17th Sunday in Ordinary Time
A common theme in fairy stories is for someone to be given an opportunity to wish for anything. Sometimes, even three wishes are offered. Maybe all these stories derive from the story in today’s first reading about King Solomon. The name Solomon has become synonymous with wisdom, and when we usually think of Solomon we usually think of him as a wise old man.
In today’s reading though, he is a young man who has just come to the throne after the death of his father, King David. Unlike today’s politicians the young Solomon is not sure if he is up to the job that faces him. Nevertheless, when in a dream he hears that God will grant him one wish, he shows that he is wise beyond his years.
Give your servant, therefore, an understanding heart
To judge your people and to distinguish right from wrong.
The Lord praises Solomon for he has not asked for something silly or stupid. He has asked for Wisdom. He did not ask for personal riches or for power over his enemies. He asked for “understanding so that you may know what is right.” It is a truism that the smartest people, those with the most education or book learning, are not necessarily the wisest. Here we see that wisdom involves decision-making. It is the ability to decide between what is right and wrong—not just for ourselves but also for all those for whom we are responsible.

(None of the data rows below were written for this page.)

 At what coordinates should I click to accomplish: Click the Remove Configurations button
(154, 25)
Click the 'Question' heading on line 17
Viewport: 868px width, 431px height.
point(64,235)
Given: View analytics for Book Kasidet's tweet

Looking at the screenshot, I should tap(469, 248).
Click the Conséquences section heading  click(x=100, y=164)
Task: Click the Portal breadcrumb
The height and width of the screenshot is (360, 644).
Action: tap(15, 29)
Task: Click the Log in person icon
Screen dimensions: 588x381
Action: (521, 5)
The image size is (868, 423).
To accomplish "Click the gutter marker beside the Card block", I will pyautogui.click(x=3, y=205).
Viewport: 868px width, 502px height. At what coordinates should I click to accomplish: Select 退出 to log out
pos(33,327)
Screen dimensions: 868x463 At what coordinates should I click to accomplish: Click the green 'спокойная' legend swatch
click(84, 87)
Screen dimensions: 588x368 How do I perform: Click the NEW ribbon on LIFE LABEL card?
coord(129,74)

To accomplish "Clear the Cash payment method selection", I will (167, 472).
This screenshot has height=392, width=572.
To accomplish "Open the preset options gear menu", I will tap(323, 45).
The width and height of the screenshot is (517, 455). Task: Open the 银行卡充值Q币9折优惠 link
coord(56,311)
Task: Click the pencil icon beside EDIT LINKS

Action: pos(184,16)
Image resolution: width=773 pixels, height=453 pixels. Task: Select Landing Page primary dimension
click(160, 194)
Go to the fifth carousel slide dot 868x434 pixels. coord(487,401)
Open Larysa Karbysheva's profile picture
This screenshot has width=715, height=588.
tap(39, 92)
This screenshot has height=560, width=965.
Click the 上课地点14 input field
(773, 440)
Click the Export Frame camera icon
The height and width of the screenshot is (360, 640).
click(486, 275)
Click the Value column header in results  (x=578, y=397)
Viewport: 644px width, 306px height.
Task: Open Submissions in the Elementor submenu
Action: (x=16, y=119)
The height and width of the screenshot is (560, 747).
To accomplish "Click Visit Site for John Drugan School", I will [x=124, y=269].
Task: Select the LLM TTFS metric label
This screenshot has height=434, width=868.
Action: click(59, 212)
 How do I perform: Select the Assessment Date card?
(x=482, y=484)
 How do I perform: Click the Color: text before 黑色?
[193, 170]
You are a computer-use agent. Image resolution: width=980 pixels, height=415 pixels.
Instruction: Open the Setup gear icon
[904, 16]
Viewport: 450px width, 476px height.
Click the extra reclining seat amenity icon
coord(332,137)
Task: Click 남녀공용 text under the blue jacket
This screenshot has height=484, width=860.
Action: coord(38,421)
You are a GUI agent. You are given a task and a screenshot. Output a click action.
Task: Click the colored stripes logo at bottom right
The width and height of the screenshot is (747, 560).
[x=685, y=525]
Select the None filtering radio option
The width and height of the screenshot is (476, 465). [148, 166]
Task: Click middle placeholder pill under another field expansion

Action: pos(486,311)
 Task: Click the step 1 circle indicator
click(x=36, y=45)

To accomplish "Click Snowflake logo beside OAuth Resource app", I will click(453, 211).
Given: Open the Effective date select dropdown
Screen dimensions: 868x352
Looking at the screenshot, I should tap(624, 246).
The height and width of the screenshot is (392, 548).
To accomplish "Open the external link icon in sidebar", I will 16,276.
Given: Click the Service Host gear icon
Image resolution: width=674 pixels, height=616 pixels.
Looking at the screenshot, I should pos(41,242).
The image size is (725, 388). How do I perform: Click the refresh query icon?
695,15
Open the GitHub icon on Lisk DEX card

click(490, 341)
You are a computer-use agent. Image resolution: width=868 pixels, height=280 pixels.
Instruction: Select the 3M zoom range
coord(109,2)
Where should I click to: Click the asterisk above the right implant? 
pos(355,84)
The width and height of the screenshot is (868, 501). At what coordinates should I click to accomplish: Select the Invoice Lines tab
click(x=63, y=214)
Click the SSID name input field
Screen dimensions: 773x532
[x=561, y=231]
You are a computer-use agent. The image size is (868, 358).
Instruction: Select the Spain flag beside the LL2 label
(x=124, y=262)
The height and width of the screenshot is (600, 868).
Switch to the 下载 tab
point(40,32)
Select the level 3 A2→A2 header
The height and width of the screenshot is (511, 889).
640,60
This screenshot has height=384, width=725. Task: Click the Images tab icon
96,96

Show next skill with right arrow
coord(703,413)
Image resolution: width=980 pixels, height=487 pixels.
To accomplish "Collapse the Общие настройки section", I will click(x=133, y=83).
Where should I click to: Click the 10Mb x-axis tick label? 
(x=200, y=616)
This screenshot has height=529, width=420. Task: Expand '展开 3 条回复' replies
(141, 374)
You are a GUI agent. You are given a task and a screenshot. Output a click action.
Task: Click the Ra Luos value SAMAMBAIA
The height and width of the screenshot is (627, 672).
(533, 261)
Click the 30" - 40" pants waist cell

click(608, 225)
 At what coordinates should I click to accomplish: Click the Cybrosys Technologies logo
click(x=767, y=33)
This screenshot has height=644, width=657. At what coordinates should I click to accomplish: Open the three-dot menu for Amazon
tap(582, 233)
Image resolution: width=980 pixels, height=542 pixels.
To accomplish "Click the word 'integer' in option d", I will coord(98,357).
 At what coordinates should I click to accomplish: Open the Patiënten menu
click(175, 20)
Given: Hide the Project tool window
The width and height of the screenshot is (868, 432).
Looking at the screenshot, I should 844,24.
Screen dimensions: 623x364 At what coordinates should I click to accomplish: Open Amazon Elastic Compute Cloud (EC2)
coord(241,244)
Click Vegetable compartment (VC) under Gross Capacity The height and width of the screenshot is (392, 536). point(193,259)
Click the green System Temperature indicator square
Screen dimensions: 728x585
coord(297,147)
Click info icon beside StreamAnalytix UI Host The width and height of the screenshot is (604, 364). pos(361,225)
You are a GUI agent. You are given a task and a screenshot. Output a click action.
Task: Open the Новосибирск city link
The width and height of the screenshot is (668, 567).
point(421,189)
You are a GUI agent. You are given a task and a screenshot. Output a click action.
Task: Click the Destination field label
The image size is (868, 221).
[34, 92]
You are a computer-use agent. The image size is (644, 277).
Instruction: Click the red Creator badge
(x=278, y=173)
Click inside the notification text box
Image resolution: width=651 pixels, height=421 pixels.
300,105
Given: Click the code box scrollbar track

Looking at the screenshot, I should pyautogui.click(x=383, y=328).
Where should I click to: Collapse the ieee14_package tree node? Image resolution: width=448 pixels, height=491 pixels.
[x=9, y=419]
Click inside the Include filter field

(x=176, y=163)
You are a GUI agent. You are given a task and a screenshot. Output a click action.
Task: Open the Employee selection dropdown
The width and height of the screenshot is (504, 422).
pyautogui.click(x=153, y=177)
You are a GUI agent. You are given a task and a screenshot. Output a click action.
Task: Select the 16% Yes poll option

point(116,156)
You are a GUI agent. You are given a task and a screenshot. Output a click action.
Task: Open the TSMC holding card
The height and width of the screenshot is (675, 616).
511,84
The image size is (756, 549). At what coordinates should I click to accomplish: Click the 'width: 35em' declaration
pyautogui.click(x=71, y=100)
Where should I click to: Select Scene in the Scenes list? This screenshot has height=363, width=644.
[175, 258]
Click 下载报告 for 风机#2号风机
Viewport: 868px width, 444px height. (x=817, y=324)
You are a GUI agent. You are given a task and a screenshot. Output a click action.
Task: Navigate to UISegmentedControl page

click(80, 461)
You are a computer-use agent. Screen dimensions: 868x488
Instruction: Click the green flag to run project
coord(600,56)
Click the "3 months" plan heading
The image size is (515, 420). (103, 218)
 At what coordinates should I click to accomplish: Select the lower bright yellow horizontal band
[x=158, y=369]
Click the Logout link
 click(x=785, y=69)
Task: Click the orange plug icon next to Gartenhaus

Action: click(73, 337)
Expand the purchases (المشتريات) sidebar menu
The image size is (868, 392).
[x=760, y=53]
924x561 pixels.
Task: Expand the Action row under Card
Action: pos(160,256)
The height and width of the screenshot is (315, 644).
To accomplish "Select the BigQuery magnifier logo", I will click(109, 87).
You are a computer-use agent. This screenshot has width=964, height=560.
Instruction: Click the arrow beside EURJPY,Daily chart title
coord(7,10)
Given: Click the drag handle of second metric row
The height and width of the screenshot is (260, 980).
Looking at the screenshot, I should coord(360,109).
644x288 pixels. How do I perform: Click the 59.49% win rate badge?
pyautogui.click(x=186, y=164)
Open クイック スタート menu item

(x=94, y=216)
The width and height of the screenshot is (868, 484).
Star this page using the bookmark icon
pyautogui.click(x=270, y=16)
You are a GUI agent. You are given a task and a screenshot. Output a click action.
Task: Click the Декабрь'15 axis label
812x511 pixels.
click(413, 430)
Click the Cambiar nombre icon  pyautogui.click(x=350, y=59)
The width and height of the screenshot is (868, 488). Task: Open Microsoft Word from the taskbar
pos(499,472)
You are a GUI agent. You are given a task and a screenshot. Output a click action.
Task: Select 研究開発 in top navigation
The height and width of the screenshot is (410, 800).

Today’s gospel reading is all about decision-making. Jesus compares the Kingdom of Heaven to a treasure in a field; to a valuable pearl; and to a net full of fish. When he says to his followers, “Do you understand all these things?” he is speaking to us. It is clear that he is not just speaking about buried treasure, or jewels, or fish. He is speaking about the decisions we will all have to make in our lives.
We just have to turn on the TV or look at the newspaper headlines to see that many rich and famous people make really bad decisions. How many young, popular rock stars have had their lives cut short by drug addiction. Look at all the politicians of both parties who have been forced to leave office in disgrace because of poor moral decisions. What about the star athletes who after years of making millions in their prime, go broke a few years after their retirement?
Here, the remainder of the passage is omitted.